I wobbled back to the car in floods of tears…. as I recalled then and recall again today how much this illness has taken away… I gave up everything, what was the point everything ended the same – me in pain in bed….I lost my job, my self respect… I lost me…..but worse of all I cannot recall my twin daughters as babies, I cannot remember their first smile, their first words or their first steps.. I do not recall my sons first day at school, I know birthday’s and Christmas’s happened and I helped a bit – but I have no recall – I have never done those things ‘normal’ mums do – like help in the class room or the school fêtes…. god years ago I was an events manager – a school fête would have been peanuts…. yet now I never lasted a whole day on a day out.. let alone help to organise one.
I of course fell in to bed for weeks after this – but came out of it with the strength to try once again to find out why I was so ill…this surely could not be a minor stroke – that the famous words of “give it 6 mths and you will be ok”…. this had to be something else…… this little bubble bee day pushed me to go back to the doctors and insist we try again to find an answer.

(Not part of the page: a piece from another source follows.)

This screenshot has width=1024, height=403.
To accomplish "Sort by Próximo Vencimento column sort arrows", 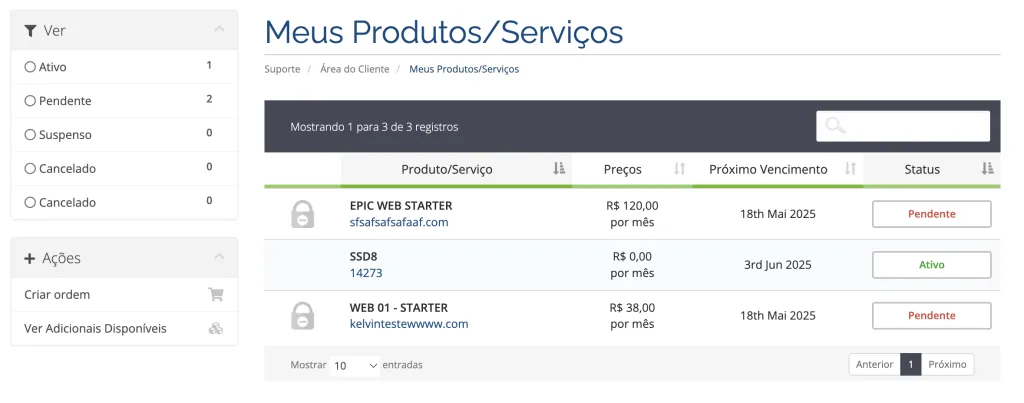I will [850, 169].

BUT today 5 years on. I am now a single mum of four and at the point where I do the school runs everyday and yes I still stand on my own away from the crowds – but I am there. And yes I weep as I make this Aztec outfit for the same child…. but it has finally pushed me to write this day up – and tell this story as a beacon of HOPE for all those whom are there now – locked in that land of migraine hell – daily pain and auras – which no one can see.
There is no magic pill – I so wish there was – but slowly – very slowly you can get through this. Baby steps do not even come into it – its tiny weeny millimetre steps – but they all add up. You hear people say one day at a time – but when your there its one hour at a time – I know – I truly do.
And with all my heart I wish everyone has a Bubble Bee day – a day which tips the balance and provides the strength to somehow start a journey of recovery.